Leonard the Dog Bear is no regular stuffed animal.  Leonard came to me at a time in my life when I was hurting from a broken heart.  A friend of mine who could relate to the pain offered him to me for comfort.  Now, a stuffed animal that was really hard to distinguish between a dog or a bear wasn't exactly what I thought I needed at the time, however, the gesture was definitely appreciated and it helped us to build a friendship.  Although it was brief, the friendship helped me to hit a turning point in my life.  I believe God puts people into our lives as Angels to guide us toward a better path for ourselves.  This friend was that for me.  It doesn't matter that we no longer have contact with each other because the purpose of that friendship was served.  I do pray that I had something to offer my friend in return, and I am very thankful for her.

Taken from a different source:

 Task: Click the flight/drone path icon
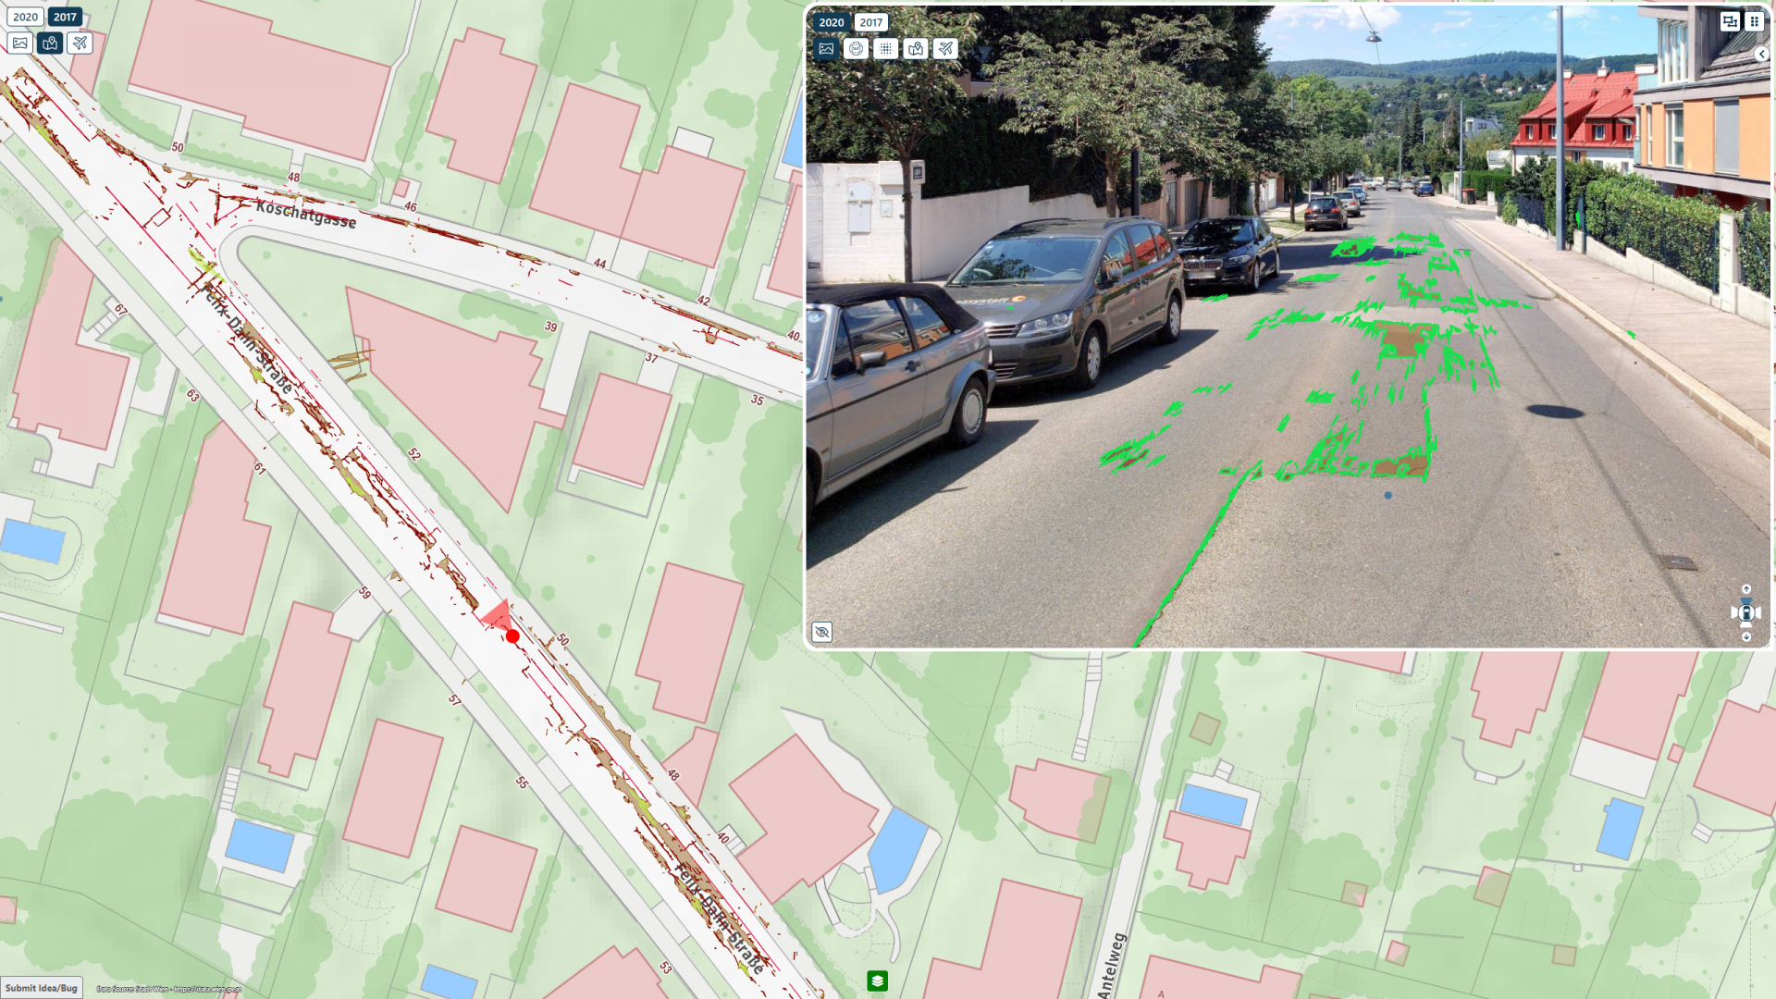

Maybe you are wondering where Leonard the Dog Bear got his name.  In the beginning he was nameless.  Just a soft cuddly stuffed animal that I had decided was a dog that sat on my bed in my parent's home.  He reminded me of friendship and hope and it didn't hurt that he's incredibly snugly!  After I got married, I took only a few "extra" things from my bedroom to my new apartment.  He was one of them. 

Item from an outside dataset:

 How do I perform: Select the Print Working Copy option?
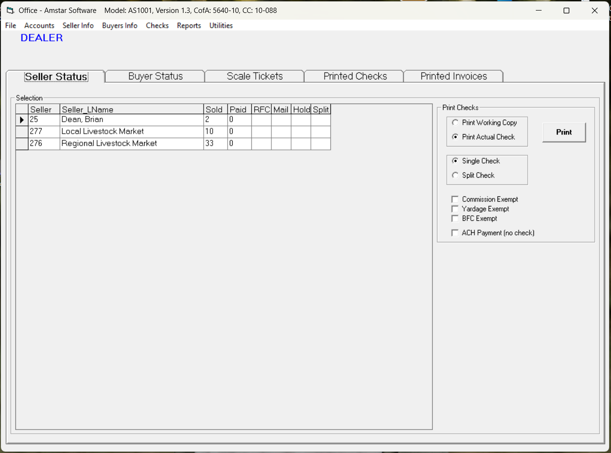pos(455,122)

A little over 3 months after we were married, my Grandpa underwent bypass surgery.  Obviously with it being open-heart surgery, it was a major deal, but I don't think any one of us were prepared for what would happen.  As I write this I'm having a very difficult time finding the words to go through the roller coaster of emotions the final week of Grandpa's life.  It has been just about 7 years and I'm still trying to block that week.  When I let myself, I can remember every single detail, but that's why I've been holding those memories back.  I can not allow myself to get too deep into it, but there are a few things I will share.  We visited Grandpa the night before his surgery.  Then he was shown a video about what the recovery would be like.  It was suggested that he hold a pillow tight to his chest to help with the pain.  The next time Fer and I visited it was after his surgery and he was doing well.  As a little joke I dropped off the stuffed dog for Grandpa to "snuggle" to help his "broken-heart".  Next time we went by, wouldn't you know it, he was holding that stuffed dog close to his heart to help with the intense pain.  He said that it worked the best out of any of the pillows that he had because it was more firm.  I was so excited, he even let me take a picture of him snuggling it while wearing those tights they use to help with circulation.  He told me, "You better take a picture now because this is the last time you'll see me wearing tights!"  I think I just might be the person in possession of the last picture ever taken of Grandpa, and I have never looked at it.  I can't, it's too hard.  That was the last real conversation I had with him.  Shortly after he took a turn for the worse and just kept going downhill.  This is so incredibly difficult to write, I cannot say anymore about the details of that week. 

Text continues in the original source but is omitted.